:: Data listing ::

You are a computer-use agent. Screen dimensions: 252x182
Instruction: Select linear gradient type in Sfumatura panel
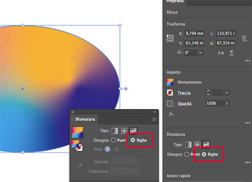pyautogui.click(x=115, y=131)
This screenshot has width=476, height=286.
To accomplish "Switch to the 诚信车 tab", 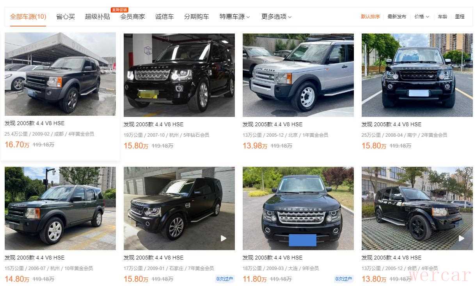I will [164, 17].
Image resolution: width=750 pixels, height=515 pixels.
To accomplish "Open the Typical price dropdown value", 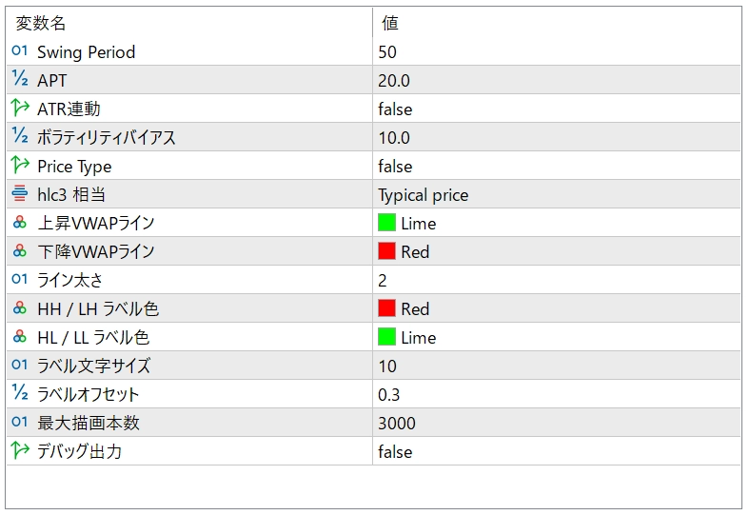I will (423, 195).
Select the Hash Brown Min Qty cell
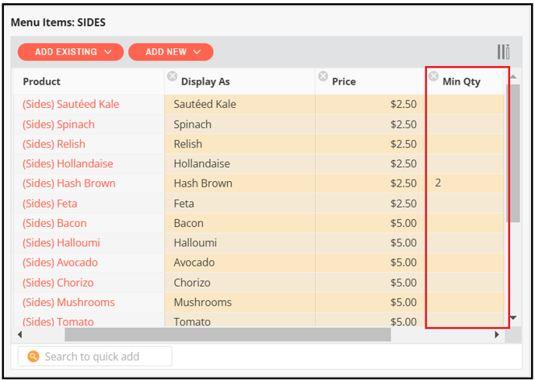Viewport: 535px width, 380px height. 465,183
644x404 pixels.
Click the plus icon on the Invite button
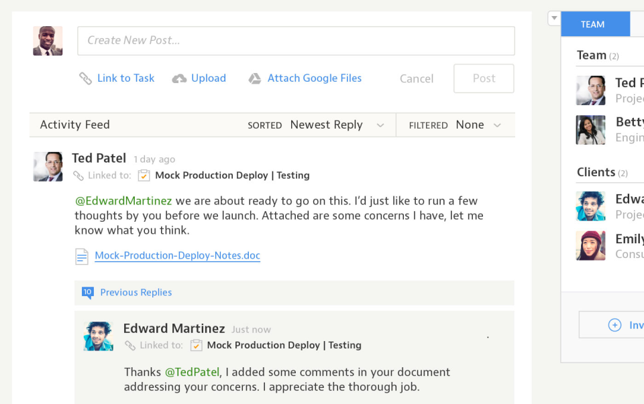click(614, 325)
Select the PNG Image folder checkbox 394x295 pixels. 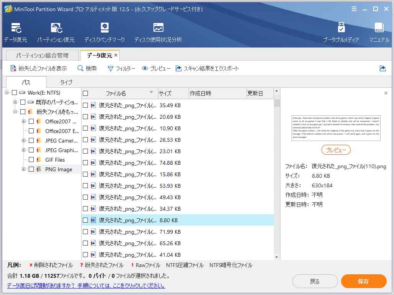pos(31,169)
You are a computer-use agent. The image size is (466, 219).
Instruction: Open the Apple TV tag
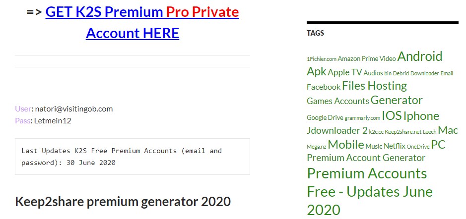point(345,72)
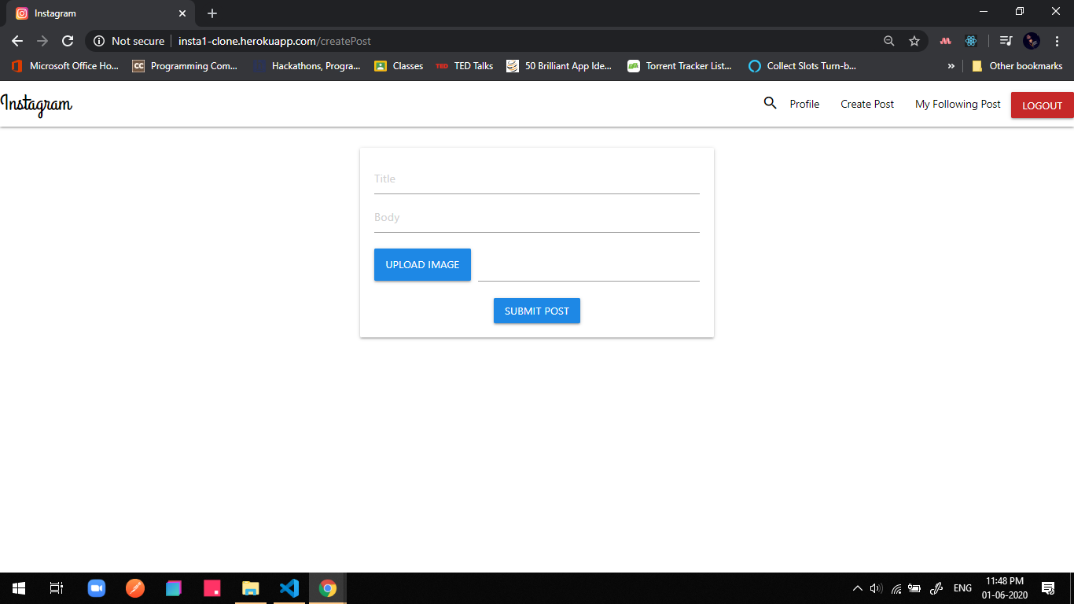Open the Chrome profile avatar icon
This screenshot has width=1074, height=604.
(1030, 41)
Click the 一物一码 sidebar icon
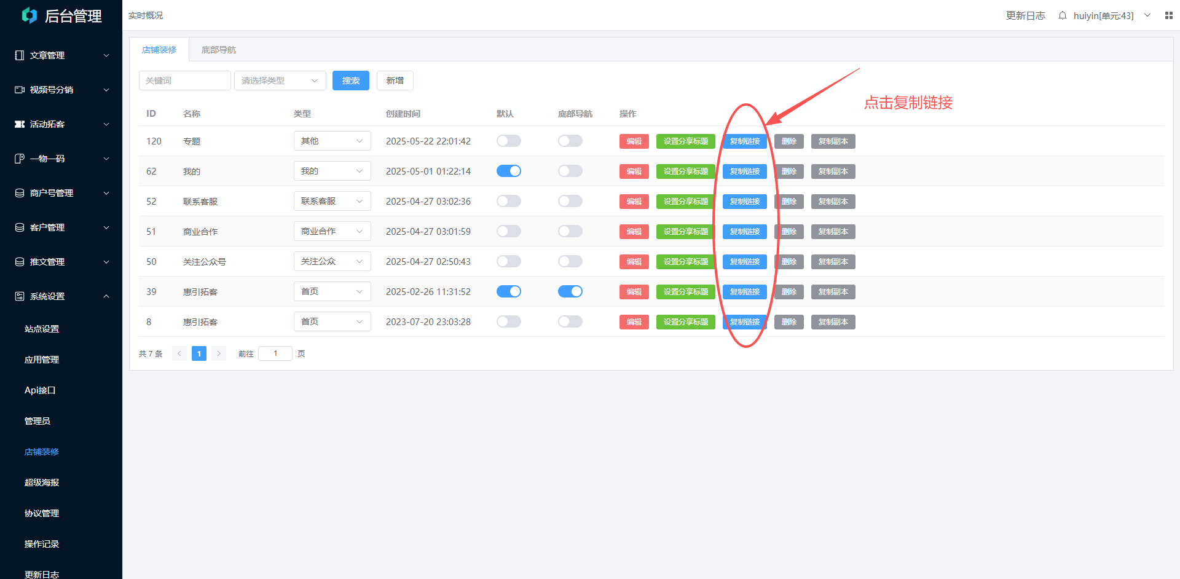The image size is (1180, 579). tap(20, 159)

:: Work to complete ::
Look through the listing above and copy each line with the word "computer" in it.

:: Result of the task ::
You are a computer-use agent. Screen dimensions: 252x182
You are a computer-use agent. The image size is (466, 219).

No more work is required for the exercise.